Los cementerios, lugares de esperanza
31 octubre de 2012 Muy queridos fieles diocesanos:
1. Uno de nuestros grandes clásicos, Jorge Manrique, escribió estos versos inmortales a la muerte de su padre don Rodrigo:
“Nuestras vidas son los ríos
que van a dar a la mar,
que es el morir…”
Era un poeta profundamente creyente, por eso sus versos no son una elegía desgarrada y trágica sino un canto de esperanza fundada en su fe cristiana. Son una llamada a vivir la vida desde la dimensión de la fe. Por eso añade:
“Este mundo bueno fue
si bien usásemos d´el
como debemos;
porque, según nuestra fe,
es para ganar aquel
que atendemos”. Nada más lejos de poeta que considerar como trágica la existencia. Trágico sería considerar la vida como un río que no puede librarse de desembocar en el mar de la muerte, para hundirse hasta el abismo y desaparecer. Nacer para morir y morir para desaparecer. Pero peregrinar por este mundo para “ganar aquel que atendemos” es darle a la vida un horizonte con sentido: prolongación de la vida en un estado nuevo. Como canta la Liturgia de exequias: “Porque la vida de los que en Ti creemos, Señor, no termina, se transforma…”

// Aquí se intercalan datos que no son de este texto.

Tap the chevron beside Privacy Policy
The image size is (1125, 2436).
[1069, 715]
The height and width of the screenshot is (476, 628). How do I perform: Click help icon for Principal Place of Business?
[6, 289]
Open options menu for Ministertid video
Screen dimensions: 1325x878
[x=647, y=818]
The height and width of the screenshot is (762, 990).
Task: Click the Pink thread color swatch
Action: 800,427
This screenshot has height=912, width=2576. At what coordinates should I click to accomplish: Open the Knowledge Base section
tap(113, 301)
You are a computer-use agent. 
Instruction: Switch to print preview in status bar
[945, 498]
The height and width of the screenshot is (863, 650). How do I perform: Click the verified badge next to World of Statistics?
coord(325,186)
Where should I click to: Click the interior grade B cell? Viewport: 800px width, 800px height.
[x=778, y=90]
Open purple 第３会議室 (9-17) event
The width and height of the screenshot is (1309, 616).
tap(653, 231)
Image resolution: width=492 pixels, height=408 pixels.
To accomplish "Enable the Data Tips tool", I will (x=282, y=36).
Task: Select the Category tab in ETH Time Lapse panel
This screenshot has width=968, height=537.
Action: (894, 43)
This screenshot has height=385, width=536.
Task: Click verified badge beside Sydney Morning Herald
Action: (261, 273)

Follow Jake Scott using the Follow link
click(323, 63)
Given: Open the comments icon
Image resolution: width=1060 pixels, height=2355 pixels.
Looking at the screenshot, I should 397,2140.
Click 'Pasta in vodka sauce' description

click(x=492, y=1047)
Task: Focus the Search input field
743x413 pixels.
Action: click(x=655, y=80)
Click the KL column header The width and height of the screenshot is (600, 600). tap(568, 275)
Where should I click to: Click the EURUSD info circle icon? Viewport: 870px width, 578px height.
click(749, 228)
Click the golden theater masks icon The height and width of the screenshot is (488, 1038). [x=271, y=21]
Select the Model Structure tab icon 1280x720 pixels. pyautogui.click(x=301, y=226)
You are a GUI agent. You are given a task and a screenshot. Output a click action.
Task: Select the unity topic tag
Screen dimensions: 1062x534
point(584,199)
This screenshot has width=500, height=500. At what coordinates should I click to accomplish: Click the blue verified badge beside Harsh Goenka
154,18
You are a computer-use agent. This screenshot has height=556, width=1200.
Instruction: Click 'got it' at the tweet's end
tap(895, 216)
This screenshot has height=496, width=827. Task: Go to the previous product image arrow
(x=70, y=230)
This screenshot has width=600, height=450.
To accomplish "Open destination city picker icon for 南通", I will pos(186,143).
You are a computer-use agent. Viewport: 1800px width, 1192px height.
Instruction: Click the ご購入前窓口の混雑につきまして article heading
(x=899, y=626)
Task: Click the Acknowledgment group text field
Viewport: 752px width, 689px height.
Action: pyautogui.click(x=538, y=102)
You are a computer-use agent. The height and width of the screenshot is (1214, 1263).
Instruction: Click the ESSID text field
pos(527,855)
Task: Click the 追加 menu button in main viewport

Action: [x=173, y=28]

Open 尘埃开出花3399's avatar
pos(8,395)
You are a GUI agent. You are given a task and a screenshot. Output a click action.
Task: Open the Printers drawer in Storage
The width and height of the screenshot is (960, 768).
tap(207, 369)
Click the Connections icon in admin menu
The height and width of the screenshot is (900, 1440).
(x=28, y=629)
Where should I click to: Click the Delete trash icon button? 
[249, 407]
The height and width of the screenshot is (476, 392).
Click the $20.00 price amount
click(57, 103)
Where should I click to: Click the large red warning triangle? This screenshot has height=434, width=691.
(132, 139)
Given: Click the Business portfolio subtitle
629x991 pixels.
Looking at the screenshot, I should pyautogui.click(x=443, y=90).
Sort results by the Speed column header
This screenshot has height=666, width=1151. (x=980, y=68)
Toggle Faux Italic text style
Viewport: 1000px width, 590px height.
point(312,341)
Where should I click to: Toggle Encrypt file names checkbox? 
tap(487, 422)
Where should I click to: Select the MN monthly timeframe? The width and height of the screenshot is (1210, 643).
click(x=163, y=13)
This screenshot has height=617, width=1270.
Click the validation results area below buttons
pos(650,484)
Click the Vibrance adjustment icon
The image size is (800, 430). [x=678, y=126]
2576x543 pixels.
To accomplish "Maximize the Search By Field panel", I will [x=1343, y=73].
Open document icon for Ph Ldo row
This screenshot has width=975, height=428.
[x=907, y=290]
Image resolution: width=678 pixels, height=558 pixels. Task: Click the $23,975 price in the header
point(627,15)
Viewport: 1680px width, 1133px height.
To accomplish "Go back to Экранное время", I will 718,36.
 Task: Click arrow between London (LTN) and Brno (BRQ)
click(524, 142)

2. Desde que existen humanos se han ocupado de los muertos y han procurado prolongar su existencia.
Nuestros cementerios, con sus signos de afecto y fidelidad, son propiamente intentos de amor por retener de alguna manera al ser querido, de darle todavía un poco de vida. Nos consuela pensar que un poco del difunto sigue viviendo realmente entre nosotros. Si no él mismo, sí algo suyo.
Ya la filosofía antigua había intuido y sentado la idea de que, para permanecer más allá de la muerte, debería la persona absorber en sí realidades eternas, como la verdad, la justicia y el bien. Cuanto más se tenga de lo eterno, tanto más permanecerás tú. Debes apegarte tu mismo a esa realidad eterna para que participes de la eternidad, sería su postulado.
3. Apegarse a la verdad y pertenecer de ese modo a lo indestructible y eterno, no sólo es posible, sino una realidad gozosa a nuestro alcance desde le Encarnación de Jesucristo, Hijo de Dios. Él nos conduce a través de la noche de la muerte, que Él mismo atravesó.
En Cristo muerto y resucitado, en aquel amanecer dichoso del día de la Pascua, adquiere sentido nuestra inmortalidad, contemplada desde esta fe. Unidos a Él somos uno e irrepetibles con todos los hermanos los hombres creados, y, el triunfo de Cristo, arrastra y lleva consigo a toda la creación.
Esta es la vida definitiva, la vida eterna, a la que miramos ahora solo desde la tiniebla, la vemos desde la fe como en un espejo. Pero, en definitiva, el enigma de la muerte recibe solo respuesta desde le Revelación de Dios: Si Dios existe, el Dios que nos ha mostrado Jesucristo, entonces es que hay vida eterna y entonces, también, la muerte es un camino de esperanza.
Si existe Dios y ese Dios quiere al hombre queda claro que su amor puede lo que el nuestro en vano pretende: conservar en vida al ser amado más allá de la muerte. Dios sí puede retener, no sólo ideas y recuerdos, sino a cada uno en su propio ser creado.
4. Dios está en su Hijo Jesucristo, que entregó su vida en la Cruz y un día dijo, con el asombro de quienes lo rodeaban: “Yo soy la resurrección y la vida” (Jn 11,25). Clavado en la cruz, agonizante, aseguró al criminal crucificado a su lado: “Hoy estarás conmigo en el paraíso” (Lc 23,43)
Atravesando por su propia muerte y fuera ya del sepulcro dijo a sus discípulos, incluidos nosotros: “En la casa de mi Padre hay muchas moradas… voy a preparar un lugar para vosotros” (Jn 14,2)
Dios camina junto a nuestras vidas y se nos ha manifestado en su Hijo Jesucristo. Por Él nos repite una vez más, en este mes de los difuntos, para afianzar nuestra fe: “Yo soy la resurrección y la vida: el que crea en mí, aunque haya muerto vivirá; y el que está vivo y cree en mí, no morirá para siempre” (Jn 11,25-26)
Repitamos el Credo de nuestra fe: “Creo en la resurrección de la carne y la vida eterna”.
Aceptamos desde la fe nuestra muerte, junto a Jesucristo, y oramos por nuestros difuntos.